The events that Ken Convoy covers in The Erawan War: Volume 1: The CIA Paramilitary Campaign in Laos, 1961-1969 (Helion & Company, 64 pp. $29.95, paper) take place at a time when the Domino Theory was a key factor in American national security policy. That theory, which President Eisenhower first explained publicly in 1954, held that a communist takeover of one nation would inexorably lead to communist takeovers in nearby countries, which would “fall” like dominoes.
In 1961 the Southeast Asian Kingdom of Laos was seen as a key nation under threat from communism as it bordered two communist countries, China and North Vietnam, as well as noncommunist Thailand, South Vietnam, and Cambodia. Consequently, the Eisenhower Administration placed remote, landlocked Laos squarely on the Cold War chessboard.
To thwart a communist insurgency in Laos the United States in 1961 became clandestinely involved in its largest-ever paramilitary covert operation (code-named Erawan) amid a civil war between Lao factions including the communist Pathet Lao. Convoy’s concise, heavily illustrated book—nicely supported throughout by photographs and maps—describes the CIA’s efforts to reverse the advances that the Pathet Lao and its ally, the North Vietnamese Army (PAVN), made throughout much of northern and central Laos.
Similarly, important missions were conducted to counter the PAVN’s use of the Ðuong Trường Sơn (known to Americans as the Ho Chi Minh Trail) in eastern and southern Laos, and the Sihanouk Trail in Cambodia, which the communists used to move troops and supplies into South Vietnam.
Demonstrating incredible initiative, a handful of CIA field officers, working with Thai Special Forces, successfully imbedded themselves in Lao tribes, including the Hmong, and built a formidable fighting force to counter the North Vietnamese and the Pathet Lao.
Equally impressive were the efforts to maintain trail-watching teams that collected intelligence on PAVN movements and assessed the effectiveness of the U.S. bombing campaign.

One of the most audacious operations—Codename Fox—inserted teams into the People’s Republic of China to tap phone lines. Another trained a team of Nung—Chinese tribesmen from Vietnam—to conduct direct action ops against the PAVN on the Ho Chi Minh Trail.
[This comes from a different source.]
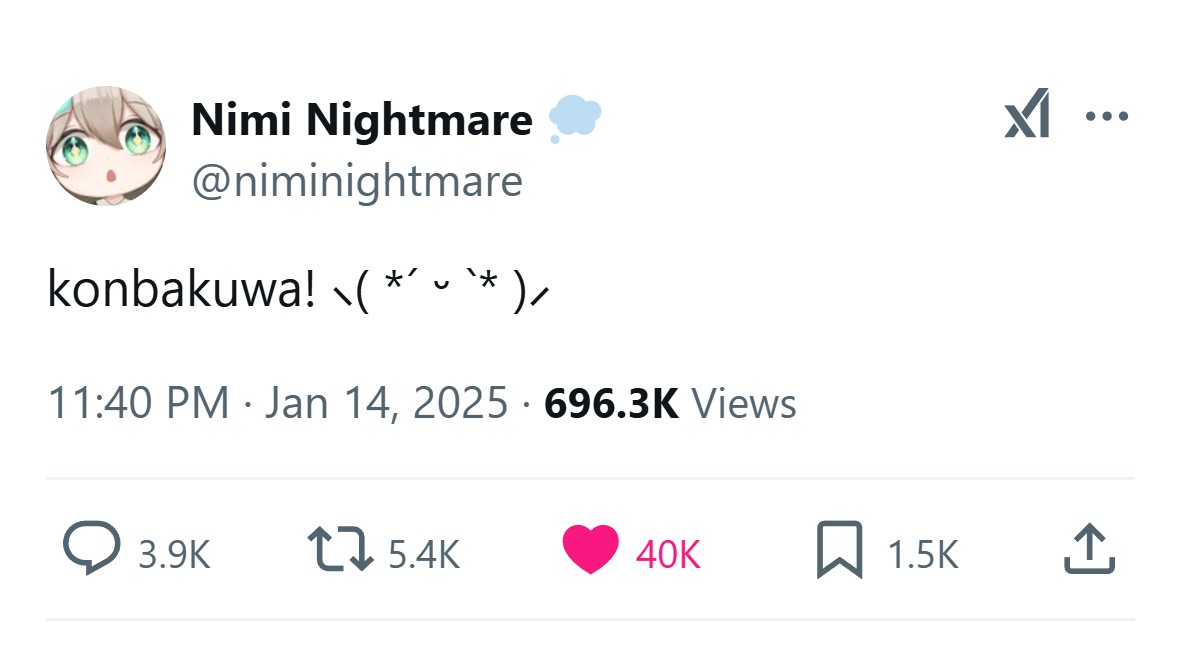Click the blue cloud badge beside the name

pyautogui.click(x=575, y=119)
The CIA operations in Laos also included superb air support provided by Air America and BirdAir, and a secret U.S. bombing campaign that began in 1964.
The story of CIA operations in Laos, one of America’s longest-running Cold War engagements, as Convoy recounts it in this book, is a fascinating one.
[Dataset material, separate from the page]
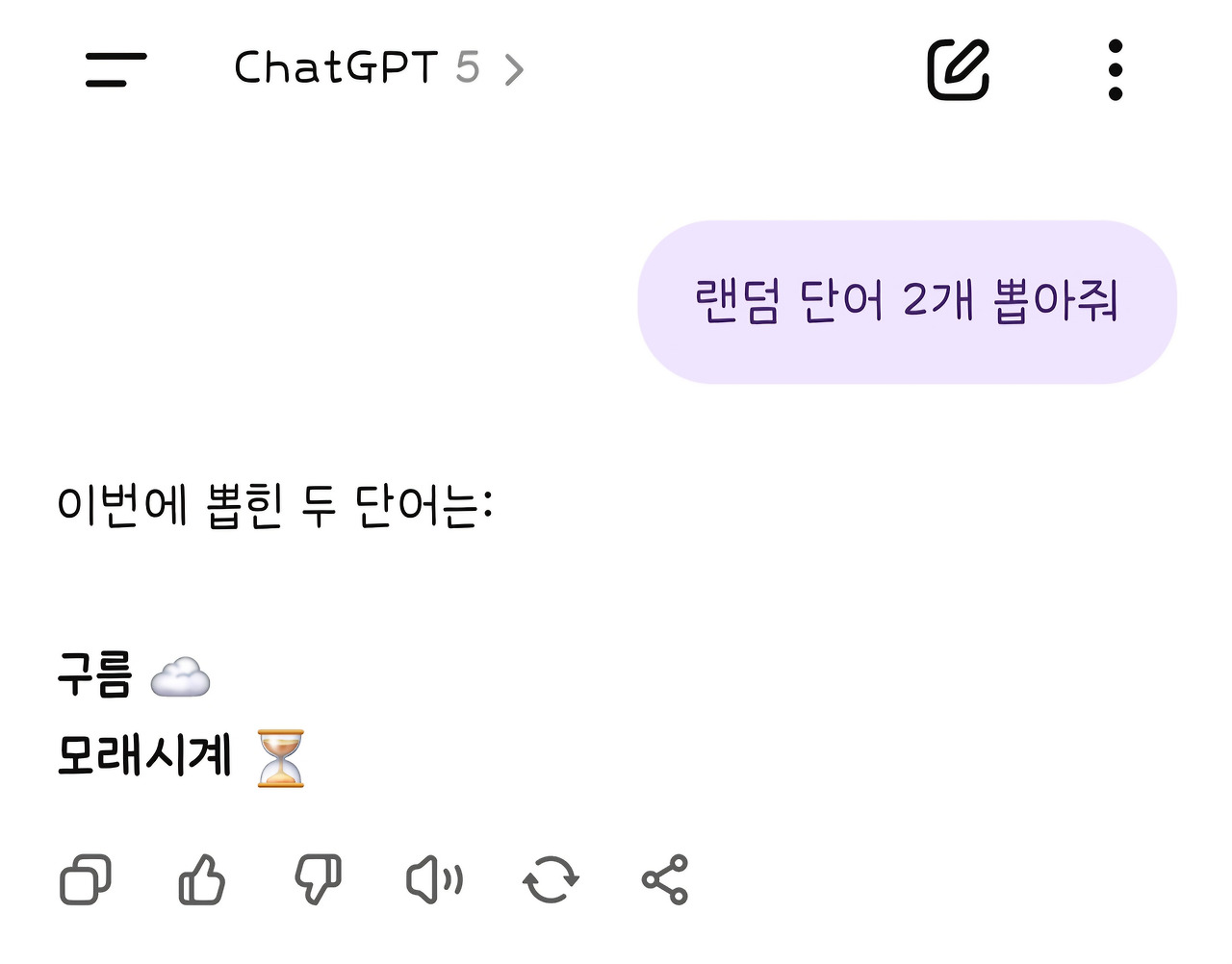Tap the user bubble '랜덤 단어 2개 뽑아줘'
Viewport: 1232px width, 964px height.
tap(906, 302)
However, I found it odd that U.S. Army Special Forces, although not central to this story, were barely mentioned even though they conducted parallel operations in Laos from 1959-62. Although this book is clearly about the CIA in Laos, you can’t give the complete picture without mentioning in some detail the Green Berets’ Operation White Star.
Otherwise, The Erawan War is a great military and military intelligence history book.